Stellen Sie sich vor, Sie schalten 1969 den Fernseher ein und mitten im Programm erscheint – ohne Vorwarnung und völlig unkommentiert – ein Kunstwerk. Was heute wie ein radikales Experiment klingt, war die Vision von Gerry Schum und Ursula Wevers. Das ZKM Karlsruhe widmet dieser Pionierleistung nun eine umfassende Ausstellung.
Die Ausstellung „Der Fernseher als Galerie“ erzählt die faszinierende Geschichte der „Fernsehgalerie“ und der späteren „Videogalerie Schum“. Es ist eine Chronik über den Versuch, Kunst demokratischer zu machen und sie direkt dorthin zu bringen, wo die Menschen sind: in ihr Wohnzimmer.
Kunst ohne Wände und Eintrittspreise
Im Jahr 1969 etablierten Gerry Schum und Ursula Wevers in der ARD eine neue Art der Galerie – eine Galerie ohne Wände und ohne Eintrittspreise. Für dieses Projekt wurden eigens neue Werke produziert. Namhafte Künstler wie Joseph Beuys, Jan Dibbets, Gilbert & George sowie Robert Smithson schufen Beiträge, die heute als Meilensteine der Land Art und Konzeptkunst gelten.

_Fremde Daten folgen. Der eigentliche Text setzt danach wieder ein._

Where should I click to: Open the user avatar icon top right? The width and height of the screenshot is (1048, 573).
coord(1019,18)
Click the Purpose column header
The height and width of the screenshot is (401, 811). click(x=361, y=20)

Vom Fernsehen zum Heimvideo
Doch die Radikalität des Projekts stieß bei den Fernsehanstalten schnell an Grenzen. Den Sendern war das Format zu experimentell, woraufhin das Projekt gestoppt wurde. Schum und Wevers ließen sich jedoch nicht entmutigen und gründeten die „Videogalerie Schum“ – die erste Galerie weltweit, die sich ausschließlich auf den Vertrieb von Videokunst konzentrierte. Ihre Vision: Jeder sollte ein Kunstwerk mit nach Hause nehmen und es auf dem eigenen heimischen Fernseher betrachten können.
Einzigartige Einblicke in das Archiv
Das Besondere an der Schau im ZKM ist der erstmalige Einblick in das umfangreiche Archiv von Gerry Schum und Ursula Wevers. Die Besucher erwartet nicht nur eine Auswahl wunderbarer Videokunstwerke, sondern auch die dokumentierte Geschichte dahinter – eine Erzählung von faszinierender Produktion, aber auch vom Scheitern an den damaligen medialen Möglichkeiten.
Die Ausstellung ist ein Muss für alle, die sich für die Ursprünge der Medienkunst und die Frage interessieren, wie Technik die Wahrnehmung von Kunst verändern kann.